Cette semaine encore

L'entretien doit se dérouler cette semaine encore. Aucune date n'a pour l'instant été fixée. Outre le président de la direction, Thomas Ernst, sont aussi invités les deux autres membres, Markus Fritschi et Piet Zuidema.

L'OFEN ne reproche pas seulement à la Nagra d'avoir utilisé des noms concrets d'emplacement au lieu d'indicateurs neutres. Le fait que la Nagra décide pour quels scénarios elle va établir des prévisions financières ne correspond pas non plus à la procédure prévue, a précisé Mme Zünd. Quant à savoir si la confiance est encore intacte pour que la Nagra s'occupe de la recherche de sites, l'OFEN s'est abstenu de répondre.

Le processus doit rester ouvert aux différents résultats possibles. La décision de restreindre le nombre de régions à moins de six relève exclusivement de la compétence du Conseil fédéral, relève la porte-parole. La Nagra doit présenter au gouvernement d'ici 2014 des propositions pour au moins deux sites pour chacune des deux catégories de déchets nucléaires.

L'OFEN se dit satisfait de pouvoir aussi entendre l'avis d'observateurs critiques tels que Walter Wildi. Le professeur de géologie l'avait informé en septembre du papier controversé de la Nagra, dévoilé par la «SonntagsZeitung».

Démissions demandées

Lundi sur les ondes de la radio alémanique DRS, Walter Wildi a réclamé la démission de la direction de la Nagra. Critique vis-à-vis de l'énergie nucléaire, il avait démissionné en août du comité consultatif «Gestion des déchets», en reprochant à la société une «culture de la sécurité irresponsable».

Le géologue et expert en énergie nucléaire Marcos Buser va encore plus loin. Il faut suspendre la procédure afin que les circonstances puissent être éclaircies, dit-il dans une interview publiée par le «Tages-Anzeiger» et le «Bund». Et d'ajouter qu'il faudra aussi des têtes «nouvelles, dignes de confiance».

M. Buser avait démissionné en juin de la Commission de sécurité nucléaire (CSN) en dénonçant des connivences entre l'Inspection fédérale pour la sûreté nucléaire (IFSN) et la Nagra, sous le couvert de l'Office fédéral de l'énergie (OFEN).

La Nagra regrette les remous

La Nagra va devoir dépenser beaucoup d'énergie pour pouvoir s'expliquer sur ce papier interne, a déclaré lundi à l'ats Pankraz Freitag.
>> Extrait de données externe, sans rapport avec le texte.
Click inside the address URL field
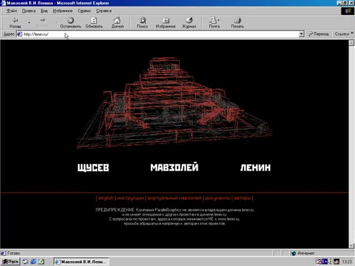The image size is (355, 266). pyautogui.click(x=161, y=34)
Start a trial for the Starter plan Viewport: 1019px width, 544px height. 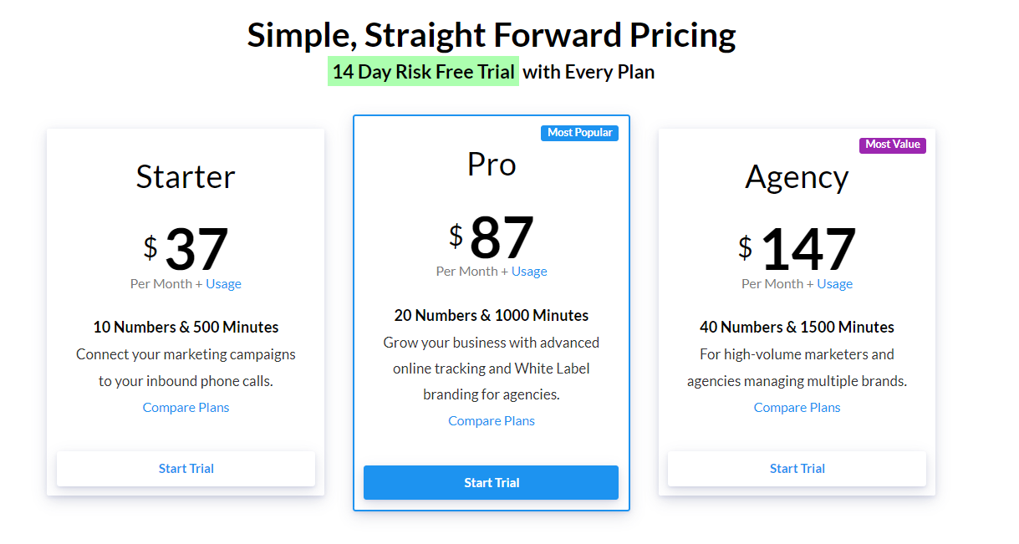click(x=186, y=468)
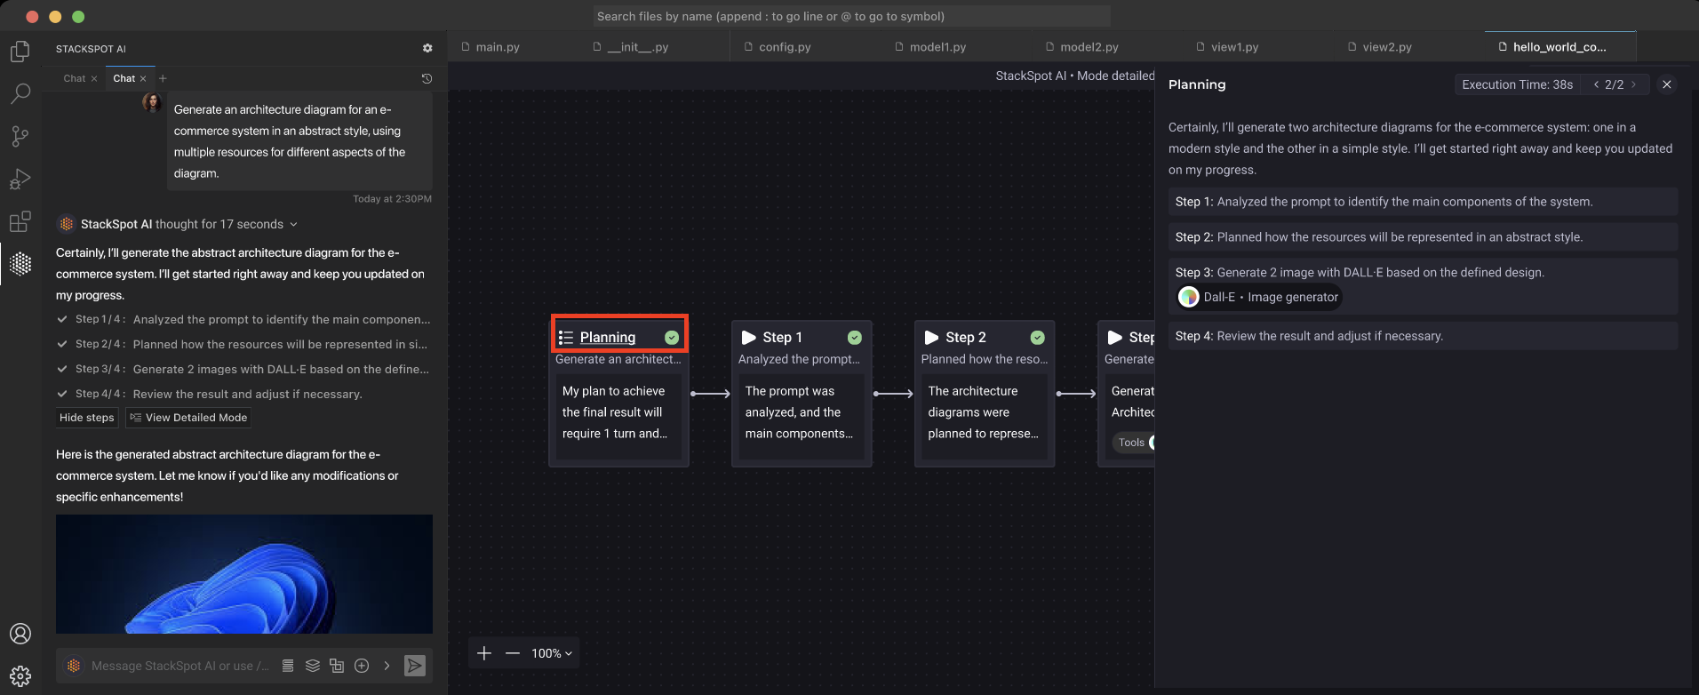Expand more chat input options chevron
The width and height of the screenshot is (1699, 695).
coord(387,666)
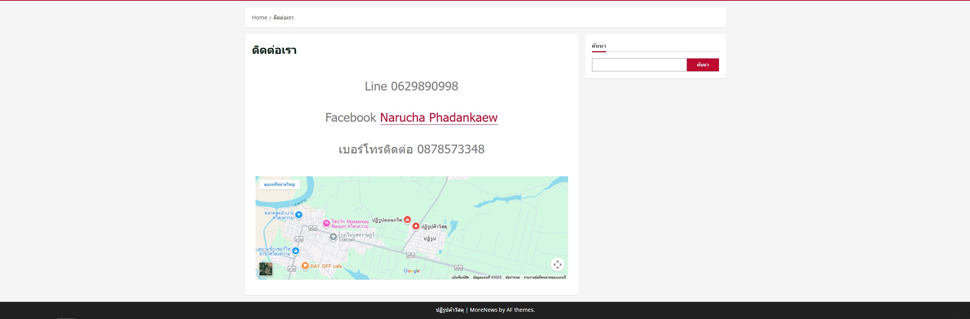Open the map camera pan controls
Image resolution: width=970 pixels, height=319 pixels.
point(557,264)
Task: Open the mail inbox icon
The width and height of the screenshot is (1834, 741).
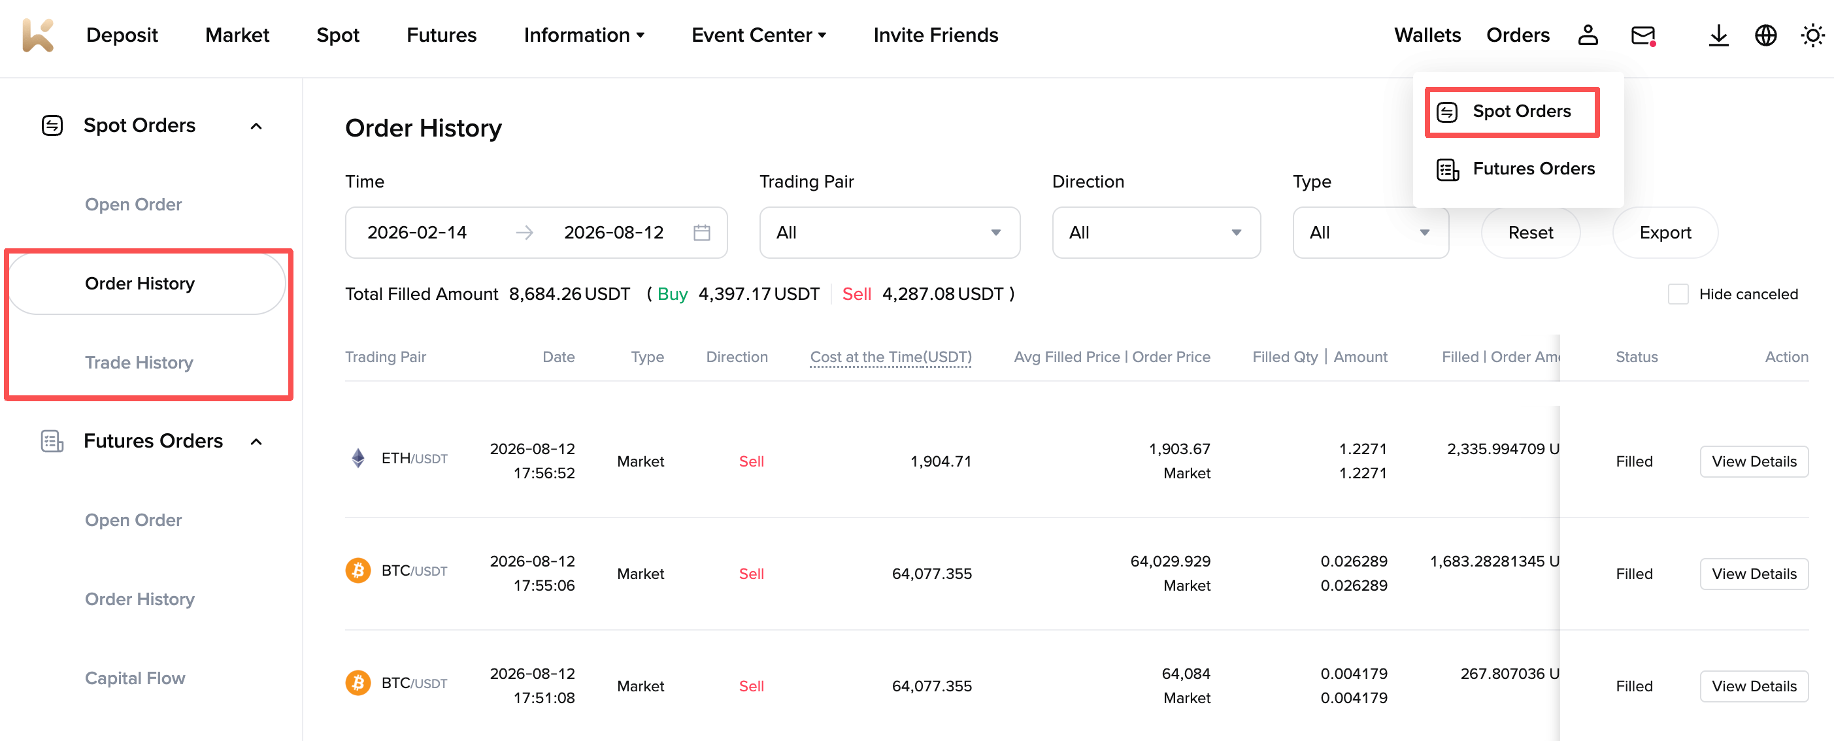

Le président du conseil d'administration de la Nagra et conseiller aux Etats (PLR/GL) regrette les remous autour du document de la société.

N'étant pas au courant de ce document avant qu'il ne deviennent public, il ne se sent pas menacé sur le plan personnel. Il admet cependant que le travail avec les régions deviendra difficile. La Nagra, comprenant leur «irritation», va présenter publiquement tous les faits, espérant ainsi calmer les esprits et pouvoir reprendre son travail avec les régions.

Régions mécontentes

Celles-ci, justement, tiennent la communication de la Nagra pour extrêmement maladroite. La confiance dans la procédure pour la sélection des sites est «légèrement ébranlée, et c'est rien de le dire», a déclaré Jürg Grau, président de la conférence régionale de Zurich nord-est.

Techniquement, le géologue Marcos Buser est toutefois d'accord avec la Nagra, qui privilégie deux sites: le nord-est de Zurich (Weinland) stockerait les déchets hautement radioactifs et le Bözberg (AG) ceux qui sont moyennement à faiblement radioactifs. Selon les connaissances actuelles, le Weinland est le meilleur emplacement, relève M. Buser dans l'interview.